Not a Movie Snob - Don't Be Afraid of the Dark

Posted on Thursday, September 01, 2011 at 06:00 PM

"When remakes fail"

Don't Be Afraid of the Dark (Original and Remake)

Don't Be Afraid of the Dark was originally a made for TV movie, shot in a hurry in two weeks due to an impending writer's strike, it was released by ABC in one of a flurry of very popular 'movie of the week' horror flicks the station was releasing to combat the popularity of drive-in movie theatres. Like many of those little gems (not least of all was Steven Spielberg's film debut, Duel), the movie went on be become very popular and receive a 'cult status' among viewers who found the story of a woman who moves into an old house only to find it's inhabited by murderous gargoyle type creatures, extremely scary. One of those viewers was Guillermo Del Toro, who is now known the world over as the guy who directed Pan's Labyrinth and walked away from directing The Hobbit. He and his brothers saw the film when it was originally aired on TV and it terrified them to such an extent its effect has never left him.

Now this is what I don't get about these kinds of remakes. Del Toro has obviously always had a special place in his movie heart for this low budget flick and has remembered it as something that scared the shit out of him as a child, so why remake it? Why tarnish the image you hold for it? If you want to do something special for the film, why not help to produce a big special edition type DVD release, so people can experience the original?

I won't say the original film is anything overly scary or special, it's certainly well done, given how quickly it was shot and on a tiny budget, but it's also dated and cheesy in the ways you'd expect of an early 70's made for TV affair. The goblin guys are pretty freaky looking and overall the story plays better than in the remake, but I didn't find it scary or sleep disrupting in the way I might've if I'd seen it on TV as a kid.


With the remake, Del Toro wrote the script and produced the film but decided not to direct it, feeling thematically it was too similar to Pan's Labyrinth, which was a good call, even though one can't help but wonder how much better the remake would've been with Del Toro calling the shots (pun intended).

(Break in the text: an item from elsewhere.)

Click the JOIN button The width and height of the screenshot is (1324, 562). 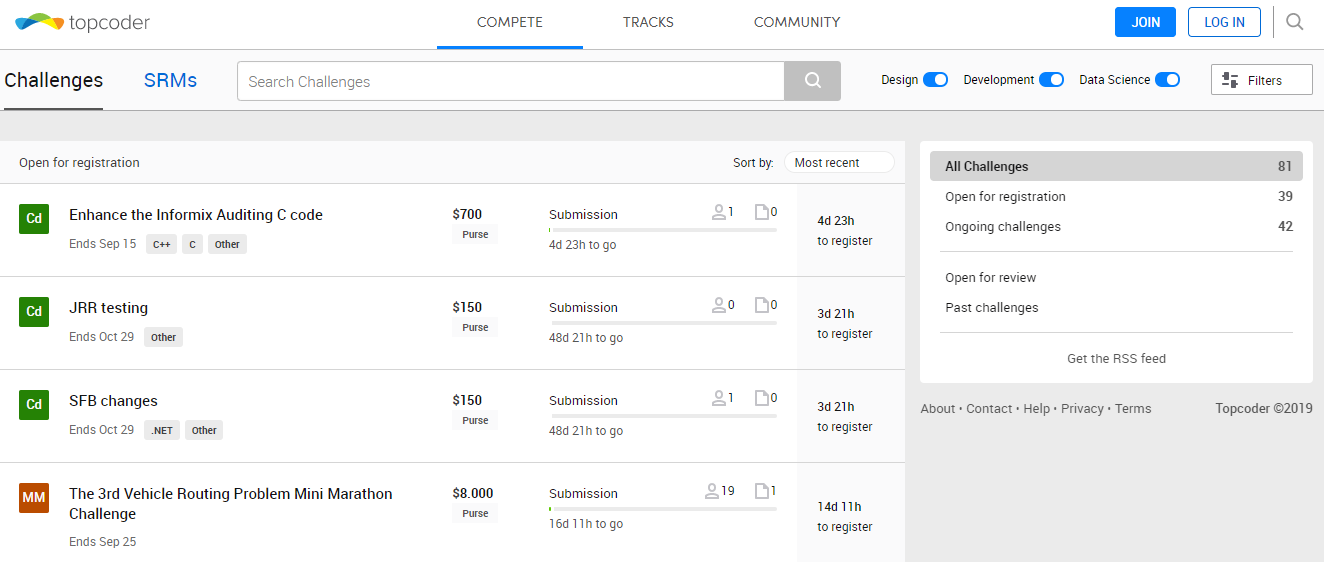1145,22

There were a few things I thought the remake improved on though. In the original, the person tormented by the goblin guys is a woman, in the remake, it's a little girl who the goblins are targeting because they feed off of little children's teeth. Creepy. In a genre so saturated today with having little kids as protagonists and victims, making Sally a little girl instead of an adult is hardly original, but it is more effective. The goblin things in the remake are also more creepy looking than in the original, though they look less like goblins and more like possessed little monkeys with sharp teeth. And finally, the new version being a big budget Hollywood affair with big name stars, it looks slicker and has better acting (the little girl who plays Sally is actually amazing), but I don't know if the slicker look did the film any favours. The grainy, dark, low budget look of the original actually helped its overall effect.

For the most part, the remake of Dark follows the original pretty closely, with many scenes replicated almost shot for shot, but it seems that where it did break off on its own, it broke off in the wrong directions and while it's nice to have a horror film come out that isn't about demon possession or torture porn, this one was a little underwhelming, especially in regards to its creepy 1970's counterpart.